WHAT TO WORK ON: Without any pictures, retype exactly the lines from the one with "Viewport: 759px width, 468px height." through the final line of the records.

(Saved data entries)

__________________________________________________

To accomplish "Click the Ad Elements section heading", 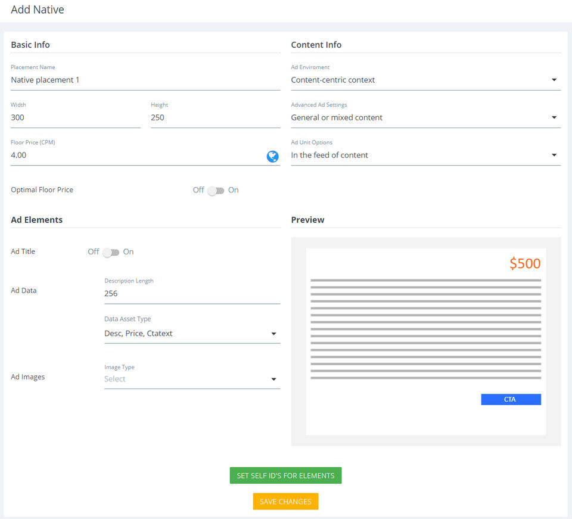I will coord(37,220).
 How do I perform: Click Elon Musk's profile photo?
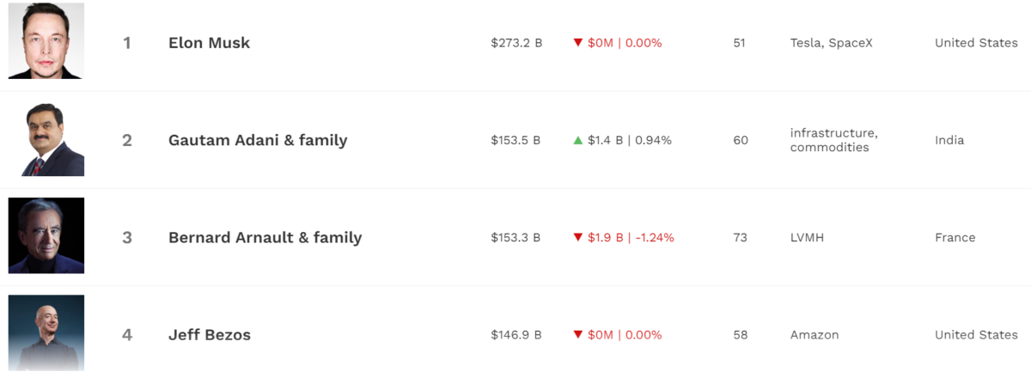pyautogui.click(x=46, y=41)
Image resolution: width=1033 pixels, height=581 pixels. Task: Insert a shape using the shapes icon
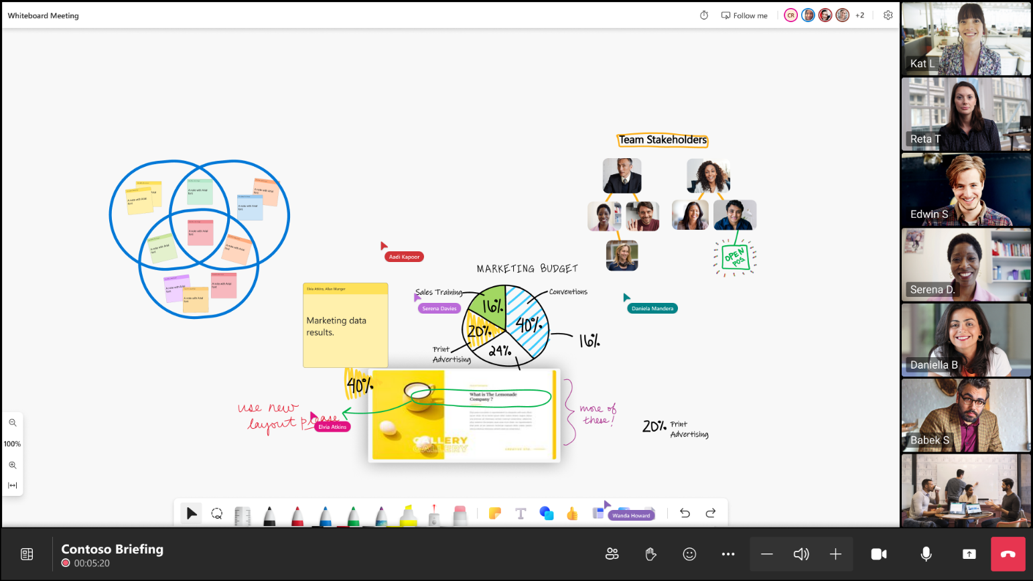[x=546, y=513]
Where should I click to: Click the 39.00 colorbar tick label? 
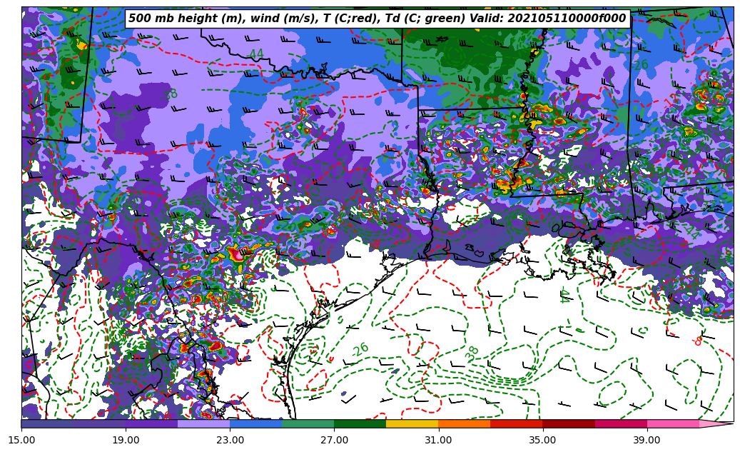click(647, 440)
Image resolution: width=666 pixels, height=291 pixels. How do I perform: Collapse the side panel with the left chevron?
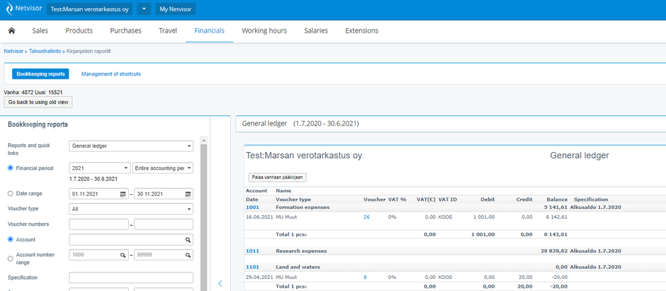[220, 284]
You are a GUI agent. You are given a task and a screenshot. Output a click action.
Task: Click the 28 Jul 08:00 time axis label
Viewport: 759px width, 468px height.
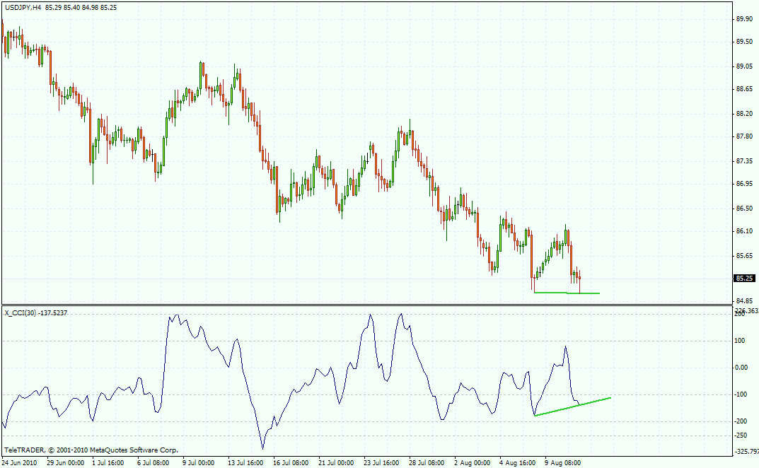[x=427, y=462]
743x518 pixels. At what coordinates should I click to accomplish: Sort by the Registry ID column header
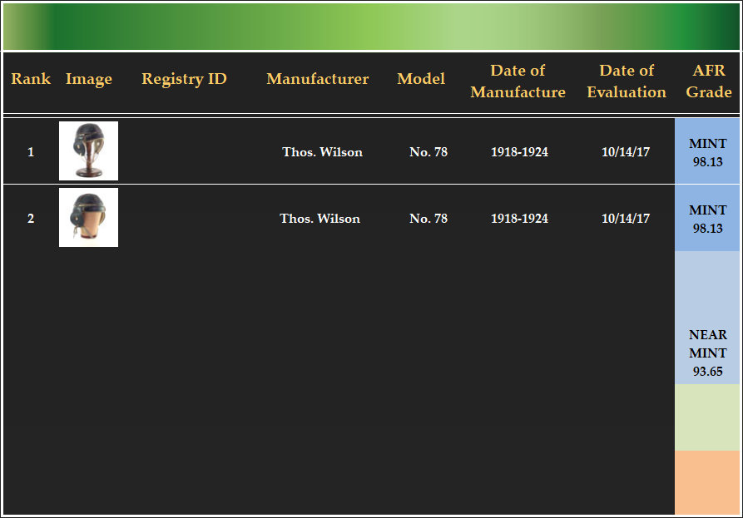(x=184, y=80)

__________________________________________________

RESULT FOR THIS TASK:
Viewport: 759px width, 468px height.
[x=427, y=462]
743x518 pixels. At what coordinates should I click to accomplish: Sort by the Registry ID column header
(x=184, y=80)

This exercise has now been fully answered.